◆ **GOAL**: Rewrite every line of the material below in full, scaling only the coordinates given as answers by 1.05 and rounding each to a whole number, with halves rounded up. Leave the pictures out.

◆ **DATA SECTION**:
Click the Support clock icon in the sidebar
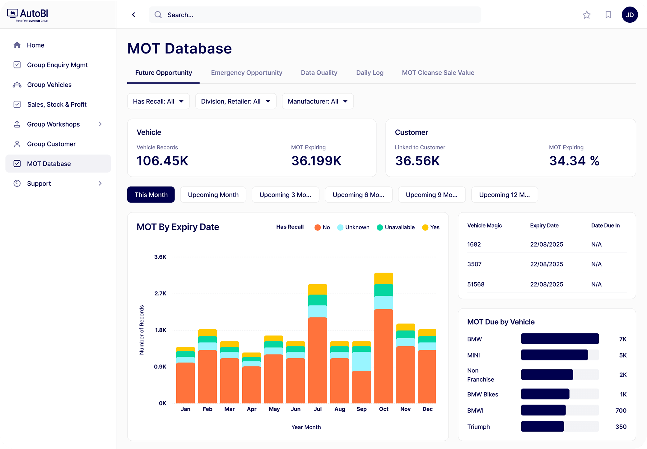(17, 183)
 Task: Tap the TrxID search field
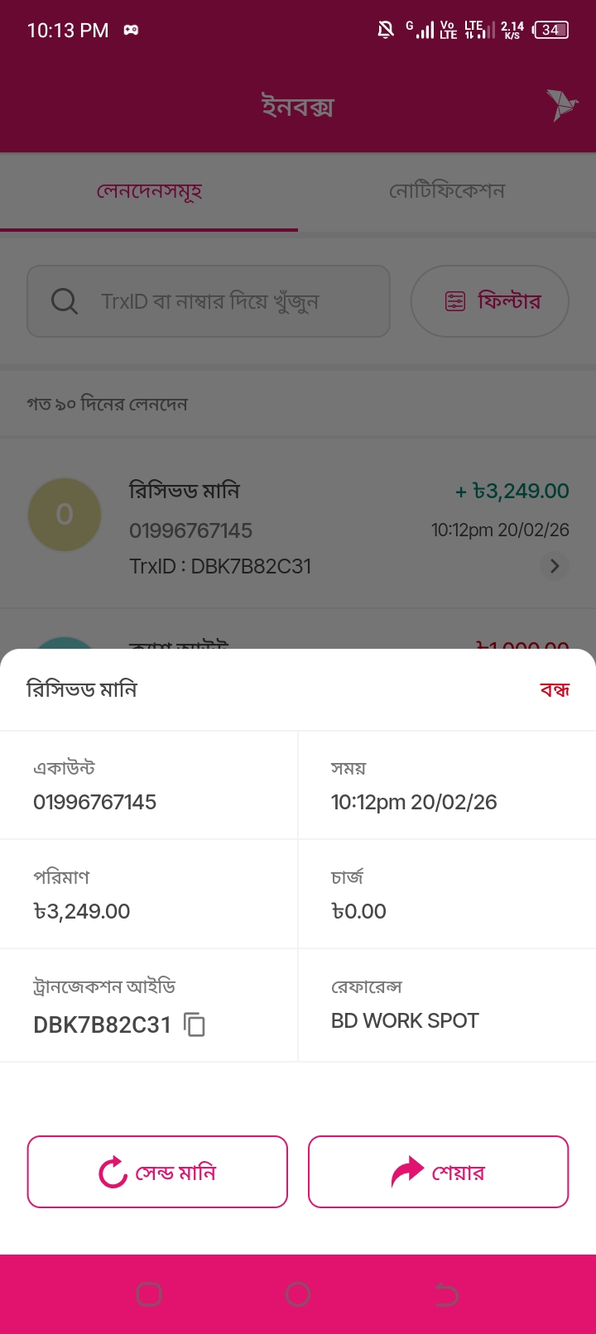point(224,301)
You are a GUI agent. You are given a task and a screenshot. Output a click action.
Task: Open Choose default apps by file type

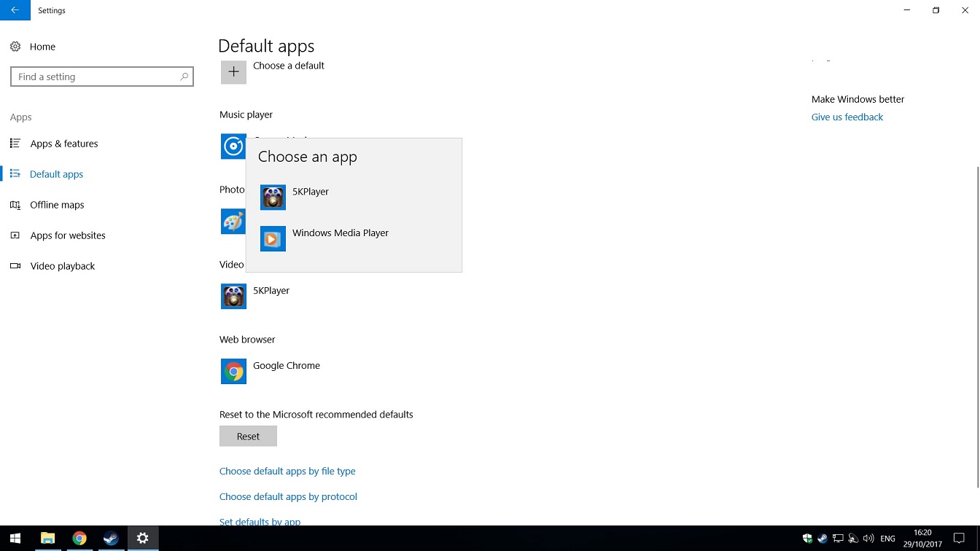287,471
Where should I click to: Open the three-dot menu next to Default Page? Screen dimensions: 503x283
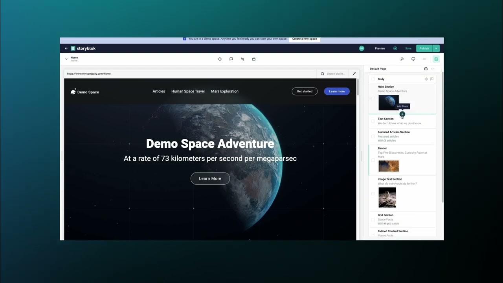pos(433,69)
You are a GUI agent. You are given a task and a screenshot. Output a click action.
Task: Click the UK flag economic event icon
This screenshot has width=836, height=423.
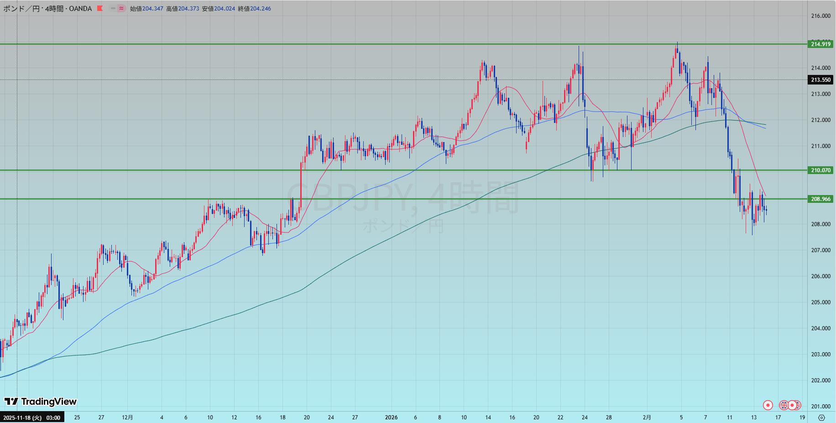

◆ **FINAL ANSWER**:
Click the Support clock icon in the sidebar
(18, 192)
 Task: Tap the TrxID search field
point(235,316)
You are a GUI agent. You are given a task and a screenshot. Output a click action.
Task: Open Choose default apps by file type

301,495
Where should I click to: Open the three-dot menu next to Default Page? Screen dimensions: 503x283
pos(455,72)
You are a GUI agent. You are given a task and a screenshot. Output a click action.
Task: Click the UK flag economic event icon
This screenshot has width=836, height=423.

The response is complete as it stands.